Just Because You Can't See My Endometriosis Doesn't Mean It's Not There

Just Because You Can't See My Endometriosis Doesn't Mean It's Not There

Standing in front of the antique mirror at our swanky bed and breakfast during a weekend getaway, I scanned my stomach in the yellow-haze of lighting.

I looked at least four to five months pregnant (I wasn't). The three glasses of red wine at dinner couldn't even change how I felt about what I saw in the mirror.

Bloated. Like 10 water balloons somehow got trapped in my abdomen, pressing down on all of my bowels. Like someone had hooked up an air pump to my belly button, and kept pumping – inflating air into my stomach.

I hung halfway out the doorway with my lacy bra on, to break the news to my husband.

"I can't. Look at my stomach. It's like there's a bowling ball in there."

He didn't hide his disappointment. He took a deep breath, and sighed.

And as much as I wanted to have amazing, uninhibited, long over-due sex with my husband, it wasn't going to happen. I felt huge, uncomfortable, and I was terrified that the wrong sex position would immediately throw me into howling pain.

When you suffer from endometriosis, the pain doesn't only hit you when you have your period or during PMS (although those times are often the most painful). It can hit you any time – and it can knock you to your knees. Or make you hostage to a bed. Or keep you stagnant on top of a toilet seat, totally unable to move.

I've suffered from endometriosis since I was a teenager. Back then, I thought every woman experienced the same kind of pain I did. In my early twenties, doctors discovered a large cyst on my ovaries during an internal sonogram. The cyst was stubborn, and it wasn't going away. The doctors were concerned, so they scheduled my first laparoscopic surgery to remove the cyst. It was during that surgery that doctors discovered endometriosis, and diagnosed it as Stage IV – "extensive."

Stage IV endometriosis means I had large, deep lesions on my reproductive organs, and there were adhesions outside of my uterus. During surgery, the lesions and adhesions were removed. But, it's not a permanent fix or cure-all. Endometriosis grows back. The cells eventually come back. The excruciating pain comes back.

When we're suffering in pain, it's not just "bad cramps." It's your worst case of bad cramps, amplified by a million-gazillion. 800 milligrams of Ibuprofen, Midol, or Tylenol don't even begin to cut it.

Most people don't get it. They think endometriosis sufferers are just weak. That they can't handle pain. That they should be used to it by now.

I don't think my husband fully grasped the magnitude of my pain and suffering until my gynecologist showed him the pictures of my insides after my first laparoscopic surgery (which, by the way, is the only way to diagnose and remove endometriosis.

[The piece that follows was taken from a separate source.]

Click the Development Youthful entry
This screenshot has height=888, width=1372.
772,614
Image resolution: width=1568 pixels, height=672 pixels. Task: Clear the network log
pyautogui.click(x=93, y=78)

For him to see the transparent amount of scar tissue and adhesions that had taken over my reproductive organs was eye-opening. But, that's what makes endometriosis so hard – you can't see the destruction it causes from the outside.

My husband has been going through the doctors, the tests and the surgeries with me for over 10 years. He gets it now. He's held my hand in many recovery rooms. He's covered for me with our kids when I can't get out of bed for two days. He's seen more bloat and blood than any person should have to. He understands that sex can't happen when I'm puffed out like a pregnant lady. He understands that sometimes, there's an underlying fear that having sex will hurt me.

The rest of the world is slowly starting to recognize the disease, too. Lena Dunham, the creator of the hit-show Girls recently announced that she was taking a career hiatus to deal with an endometriosis rough patch. While she's famous (and rich), and probably can take time out of work for a bit to recover, the rest of us aren't so lucky.

We still have to go to our jobs to make money to live and feed our families. We have to care for our kids, even when we can barely stand upright to make breakfast. Some endometriosis sufferers don't have insurance, which means they can't get the surgery they need. Some people don't have paid leave at their jobs, which means they can't even take the time off. And so we go on. We go on living with this horrible, chronic illness that invades our bodies. It impacts our jobs, our loved ones, our hobbies, our psyches, and our sex lives.

Treatment options are scant and mostly really hard on the body. Birth control taken continuously, meaning no sugar pills during your period, can really make your hormones haywire. Other medicines can be horrific.

I accept my reality. I have to. I've had two surgeries in the past 10 years, but they haven't helped much. I take supplements and lead a healthy lifestyle (for the most part, because wine). So, I choose to live unmedicated and in pain.

For me and for my kids, I have to accept that this is my "normal." And because I'm married, it has to be my husband's "normal," too. Did either of us picture it this way? No. We thought we'd be having hanging-from-the-chandeliers sex on the regular. Thankfully, though, there are other ways to be intimate. And we've learned to embrace them.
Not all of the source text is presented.